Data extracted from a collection
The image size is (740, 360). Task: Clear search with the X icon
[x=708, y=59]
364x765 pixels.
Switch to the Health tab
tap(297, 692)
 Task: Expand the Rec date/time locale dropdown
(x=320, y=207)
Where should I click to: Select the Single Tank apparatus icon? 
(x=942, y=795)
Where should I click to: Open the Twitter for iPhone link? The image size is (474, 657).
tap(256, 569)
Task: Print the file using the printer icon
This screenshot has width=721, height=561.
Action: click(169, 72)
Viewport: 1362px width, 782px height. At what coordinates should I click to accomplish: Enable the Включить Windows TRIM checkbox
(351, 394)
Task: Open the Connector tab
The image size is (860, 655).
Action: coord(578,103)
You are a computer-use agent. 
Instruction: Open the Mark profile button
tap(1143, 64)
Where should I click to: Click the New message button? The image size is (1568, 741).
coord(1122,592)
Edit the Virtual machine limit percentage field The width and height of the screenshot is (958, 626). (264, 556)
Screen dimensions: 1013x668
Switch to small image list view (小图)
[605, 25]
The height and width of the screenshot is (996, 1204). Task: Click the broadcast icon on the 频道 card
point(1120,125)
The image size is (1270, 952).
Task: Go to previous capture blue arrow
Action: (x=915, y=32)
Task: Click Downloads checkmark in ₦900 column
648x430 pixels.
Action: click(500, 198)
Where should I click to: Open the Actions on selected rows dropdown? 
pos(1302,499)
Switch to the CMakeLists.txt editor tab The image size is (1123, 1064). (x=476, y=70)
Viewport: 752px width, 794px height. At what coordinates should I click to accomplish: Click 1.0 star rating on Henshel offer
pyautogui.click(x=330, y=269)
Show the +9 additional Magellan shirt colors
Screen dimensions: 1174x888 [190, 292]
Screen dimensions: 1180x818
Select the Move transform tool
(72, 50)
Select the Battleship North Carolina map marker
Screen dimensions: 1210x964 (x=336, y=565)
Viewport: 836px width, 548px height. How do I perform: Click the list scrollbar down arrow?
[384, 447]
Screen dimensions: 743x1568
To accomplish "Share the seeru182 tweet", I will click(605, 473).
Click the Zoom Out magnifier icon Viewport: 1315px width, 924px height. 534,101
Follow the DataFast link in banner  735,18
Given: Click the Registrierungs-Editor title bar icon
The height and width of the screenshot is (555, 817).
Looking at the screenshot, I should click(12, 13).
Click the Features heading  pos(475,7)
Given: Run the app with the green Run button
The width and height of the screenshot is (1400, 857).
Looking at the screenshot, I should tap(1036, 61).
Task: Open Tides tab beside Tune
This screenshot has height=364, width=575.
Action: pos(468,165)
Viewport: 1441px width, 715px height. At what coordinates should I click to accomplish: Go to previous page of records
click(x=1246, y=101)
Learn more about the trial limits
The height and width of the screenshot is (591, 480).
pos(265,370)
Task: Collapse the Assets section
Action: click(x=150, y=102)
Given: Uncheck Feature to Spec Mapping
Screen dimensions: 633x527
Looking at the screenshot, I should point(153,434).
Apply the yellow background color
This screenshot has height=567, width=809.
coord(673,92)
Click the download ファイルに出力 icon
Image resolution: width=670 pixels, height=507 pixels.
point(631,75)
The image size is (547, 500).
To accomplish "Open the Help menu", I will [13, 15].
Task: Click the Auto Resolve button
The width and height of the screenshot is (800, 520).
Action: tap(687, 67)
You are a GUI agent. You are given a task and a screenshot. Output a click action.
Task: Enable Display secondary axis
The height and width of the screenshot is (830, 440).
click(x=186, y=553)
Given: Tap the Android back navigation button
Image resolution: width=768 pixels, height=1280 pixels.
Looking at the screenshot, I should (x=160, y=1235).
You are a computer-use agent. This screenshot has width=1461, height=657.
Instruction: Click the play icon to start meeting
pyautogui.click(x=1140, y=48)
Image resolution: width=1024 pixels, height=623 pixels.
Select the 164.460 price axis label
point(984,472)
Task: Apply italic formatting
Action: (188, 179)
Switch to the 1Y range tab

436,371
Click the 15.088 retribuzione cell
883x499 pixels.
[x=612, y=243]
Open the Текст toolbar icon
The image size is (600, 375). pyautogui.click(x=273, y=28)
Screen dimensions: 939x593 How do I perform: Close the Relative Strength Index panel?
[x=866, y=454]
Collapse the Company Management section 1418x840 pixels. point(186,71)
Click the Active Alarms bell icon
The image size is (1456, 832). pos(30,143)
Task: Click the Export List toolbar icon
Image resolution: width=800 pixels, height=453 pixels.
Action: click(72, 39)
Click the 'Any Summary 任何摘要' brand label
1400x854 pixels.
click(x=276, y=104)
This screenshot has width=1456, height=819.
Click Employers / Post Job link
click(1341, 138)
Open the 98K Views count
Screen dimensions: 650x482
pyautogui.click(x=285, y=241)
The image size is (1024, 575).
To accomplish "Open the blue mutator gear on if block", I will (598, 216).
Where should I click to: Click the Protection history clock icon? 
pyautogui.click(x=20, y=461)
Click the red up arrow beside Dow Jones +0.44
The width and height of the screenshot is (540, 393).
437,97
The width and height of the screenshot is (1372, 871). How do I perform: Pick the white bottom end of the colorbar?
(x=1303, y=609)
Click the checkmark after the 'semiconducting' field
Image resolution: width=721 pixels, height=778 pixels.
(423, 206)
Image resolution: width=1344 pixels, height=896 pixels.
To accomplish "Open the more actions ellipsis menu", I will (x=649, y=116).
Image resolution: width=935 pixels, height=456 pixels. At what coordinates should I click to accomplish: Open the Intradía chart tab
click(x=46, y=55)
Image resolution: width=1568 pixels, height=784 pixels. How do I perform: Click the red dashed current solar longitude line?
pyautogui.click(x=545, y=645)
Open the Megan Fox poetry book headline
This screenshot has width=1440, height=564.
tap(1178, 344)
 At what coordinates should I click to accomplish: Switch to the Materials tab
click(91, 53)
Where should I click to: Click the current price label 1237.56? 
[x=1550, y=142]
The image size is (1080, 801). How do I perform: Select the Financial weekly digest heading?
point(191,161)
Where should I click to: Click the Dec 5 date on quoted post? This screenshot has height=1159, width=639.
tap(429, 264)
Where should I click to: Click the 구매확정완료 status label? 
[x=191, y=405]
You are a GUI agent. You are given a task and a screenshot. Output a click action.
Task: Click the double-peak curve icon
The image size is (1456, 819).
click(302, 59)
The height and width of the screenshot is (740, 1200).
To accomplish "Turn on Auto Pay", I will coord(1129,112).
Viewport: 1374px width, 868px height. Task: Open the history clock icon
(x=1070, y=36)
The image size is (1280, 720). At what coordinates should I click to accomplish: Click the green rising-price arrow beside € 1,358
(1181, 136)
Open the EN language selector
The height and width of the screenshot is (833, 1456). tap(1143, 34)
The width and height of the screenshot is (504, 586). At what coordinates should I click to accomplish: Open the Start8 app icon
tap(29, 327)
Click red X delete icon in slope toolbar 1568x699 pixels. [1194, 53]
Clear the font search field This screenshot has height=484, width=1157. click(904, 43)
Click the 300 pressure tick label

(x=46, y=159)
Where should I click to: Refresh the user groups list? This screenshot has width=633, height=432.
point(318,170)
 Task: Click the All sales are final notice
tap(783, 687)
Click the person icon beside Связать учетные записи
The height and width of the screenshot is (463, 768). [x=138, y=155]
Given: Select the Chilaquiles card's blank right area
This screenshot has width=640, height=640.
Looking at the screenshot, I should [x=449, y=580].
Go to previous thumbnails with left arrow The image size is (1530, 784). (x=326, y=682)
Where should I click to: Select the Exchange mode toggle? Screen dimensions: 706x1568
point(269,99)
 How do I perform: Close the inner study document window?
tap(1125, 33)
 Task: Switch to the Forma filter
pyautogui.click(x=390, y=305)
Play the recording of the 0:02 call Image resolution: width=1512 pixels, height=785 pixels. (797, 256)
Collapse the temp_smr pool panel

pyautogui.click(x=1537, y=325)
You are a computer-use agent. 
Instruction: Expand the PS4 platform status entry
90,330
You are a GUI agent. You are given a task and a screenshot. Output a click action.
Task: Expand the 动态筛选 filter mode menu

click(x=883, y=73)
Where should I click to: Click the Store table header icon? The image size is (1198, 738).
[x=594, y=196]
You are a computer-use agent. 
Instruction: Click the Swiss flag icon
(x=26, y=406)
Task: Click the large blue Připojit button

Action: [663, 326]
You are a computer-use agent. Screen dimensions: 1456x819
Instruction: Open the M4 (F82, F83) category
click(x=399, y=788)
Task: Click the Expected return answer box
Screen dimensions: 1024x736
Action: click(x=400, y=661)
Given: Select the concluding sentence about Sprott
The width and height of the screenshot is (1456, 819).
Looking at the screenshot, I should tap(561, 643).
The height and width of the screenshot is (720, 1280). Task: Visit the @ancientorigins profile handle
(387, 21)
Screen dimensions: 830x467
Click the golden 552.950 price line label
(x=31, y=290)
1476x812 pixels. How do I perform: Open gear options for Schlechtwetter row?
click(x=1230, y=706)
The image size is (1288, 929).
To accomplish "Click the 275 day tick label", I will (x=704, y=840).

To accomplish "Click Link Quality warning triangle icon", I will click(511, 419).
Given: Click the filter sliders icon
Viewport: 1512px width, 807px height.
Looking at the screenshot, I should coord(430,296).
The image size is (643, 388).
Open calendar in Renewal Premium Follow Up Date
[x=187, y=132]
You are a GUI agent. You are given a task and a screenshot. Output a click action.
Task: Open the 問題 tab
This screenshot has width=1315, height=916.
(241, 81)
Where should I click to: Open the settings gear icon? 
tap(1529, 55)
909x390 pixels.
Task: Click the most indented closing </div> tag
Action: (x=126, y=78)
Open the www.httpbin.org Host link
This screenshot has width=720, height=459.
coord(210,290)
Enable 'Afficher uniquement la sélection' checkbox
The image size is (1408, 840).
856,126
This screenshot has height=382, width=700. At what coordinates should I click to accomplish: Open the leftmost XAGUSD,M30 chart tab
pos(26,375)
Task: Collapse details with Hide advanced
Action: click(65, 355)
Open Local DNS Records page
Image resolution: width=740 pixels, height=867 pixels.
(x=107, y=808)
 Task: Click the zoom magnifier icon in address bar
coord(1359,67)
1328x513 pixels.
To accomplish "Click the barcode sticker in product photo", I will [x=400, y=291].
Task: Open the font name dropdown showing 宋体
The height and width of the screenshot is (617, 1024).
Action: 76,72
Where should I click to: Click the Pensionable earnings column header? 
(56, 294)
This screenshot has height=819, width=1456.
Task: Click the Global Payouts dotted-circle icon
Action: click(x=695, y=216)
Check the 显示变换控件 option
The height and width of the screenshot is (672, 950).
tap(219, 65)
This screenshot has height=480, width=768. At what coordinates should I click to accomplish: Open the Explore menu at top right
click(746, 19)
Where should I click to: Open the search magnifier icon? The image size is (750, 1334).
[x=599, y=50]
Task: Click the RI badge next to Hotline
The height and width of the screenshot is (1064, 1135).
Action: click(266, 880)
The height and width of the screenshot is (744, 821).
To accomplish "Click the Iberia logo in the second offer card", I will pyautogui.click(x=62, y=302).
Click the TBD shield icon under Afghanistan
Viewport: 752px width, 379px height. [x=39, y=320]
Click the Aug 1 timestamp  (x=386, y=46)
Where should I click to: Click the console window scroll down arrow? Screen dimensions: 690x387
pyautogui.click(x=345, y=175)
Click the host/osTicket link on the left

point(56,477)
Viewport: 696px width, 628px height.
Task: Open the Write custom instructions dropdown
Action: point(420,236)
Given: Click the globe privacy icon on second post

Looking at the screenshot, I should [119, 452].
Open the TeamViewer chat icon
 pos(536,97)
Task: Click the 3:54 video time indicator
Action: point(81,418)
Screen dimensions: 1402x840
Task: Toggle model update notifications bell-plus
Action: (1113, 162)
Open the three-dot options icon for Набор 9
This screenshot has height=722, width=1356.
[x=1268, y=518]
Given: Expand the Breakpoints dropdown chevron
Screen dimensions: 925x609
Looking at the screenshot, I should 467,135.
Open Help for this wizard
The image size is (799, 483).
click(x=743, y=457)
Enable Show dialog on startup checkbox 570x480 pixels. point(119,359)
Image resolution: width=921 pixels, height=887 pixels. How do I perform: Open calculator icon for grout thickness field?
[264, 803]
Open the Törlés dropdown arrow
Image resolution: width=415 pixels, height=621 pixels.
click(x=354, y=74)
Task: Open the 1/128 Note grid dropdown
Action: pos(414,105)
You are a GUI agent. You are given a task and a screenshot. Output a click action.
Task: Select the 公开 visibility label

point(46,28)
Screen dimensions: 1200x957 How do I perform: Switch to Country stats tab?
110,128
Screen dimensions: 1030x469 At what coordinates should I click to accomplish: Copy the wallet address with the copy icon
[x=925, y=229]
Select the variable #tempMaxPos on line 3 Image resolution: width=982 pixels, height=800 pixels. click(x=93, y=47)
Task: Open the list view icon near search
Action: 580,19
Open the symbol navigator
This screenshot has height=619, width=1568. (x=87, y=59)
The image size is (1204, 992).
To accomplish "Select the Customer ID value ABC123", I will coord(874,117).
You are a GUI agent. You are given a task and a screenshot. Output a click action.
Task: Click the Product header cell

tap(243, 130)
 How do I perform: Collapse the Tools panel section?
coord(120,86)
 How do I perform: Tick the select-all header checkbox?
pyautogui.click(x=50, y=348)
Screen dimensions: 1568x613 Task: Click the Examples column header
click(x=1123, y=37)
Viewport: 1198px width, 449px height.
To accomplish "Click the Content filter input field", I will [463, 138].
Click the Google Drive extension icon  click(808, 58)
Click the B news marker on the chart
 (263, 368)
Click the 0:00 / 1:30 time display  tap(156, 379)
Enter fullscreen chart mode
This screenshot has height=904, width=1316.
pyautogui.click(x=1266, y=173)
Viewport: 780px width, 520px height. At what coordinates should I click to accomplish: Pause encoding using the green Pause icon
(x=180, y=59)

§ Task requirements
Repeat, word for word, the stretch of records from the line containing "Task: Click the All sales are final notice" through the line containing "[x=594, y=196]".

§ Written answer
 Task: Click the All sales are final notice
tap(783, 687)
Click the person icon beside Связать учетные записи
The height and width of the screenshot is (463, 768). [x=138, y=155]
Given: Select the Chilaquiles card's blank right area
This screenshot has width=640, height=640.
Looking at the screenshot, I should [x=449, y=580].
Go to previous thumbnails with left arrow The image size is (1530, 784). (x=326, y=682)
Where should I click to: Select the Exchange mode toggle? Screen dimensions: 706x1568
point(269,99)
 How do I perform: Close the inner study document window?
tap(1125, 33)
 Task: Switch to the Forma filter
pyautogui.click(x=390, y=305)
Play the recording of the 0:02 call Image resolution: width=1512 pixels, height=785 pixels. (797, 256)
Collapse the temp_smr pool panel

pyautogui.click(x=1537, y=325)
You are a computer-use agent. 
Instruction: Expand the PS4 platform status entry
90,330
You are a GUI agent. You are given a task and a screenshot. Output a click action.
Task: Expand the 动态筛选 filter mode menu

click(x=883, y=73)
Where should I click to: Click the Store table header icon? The image size is (1198, 738).
[x=594, y=196]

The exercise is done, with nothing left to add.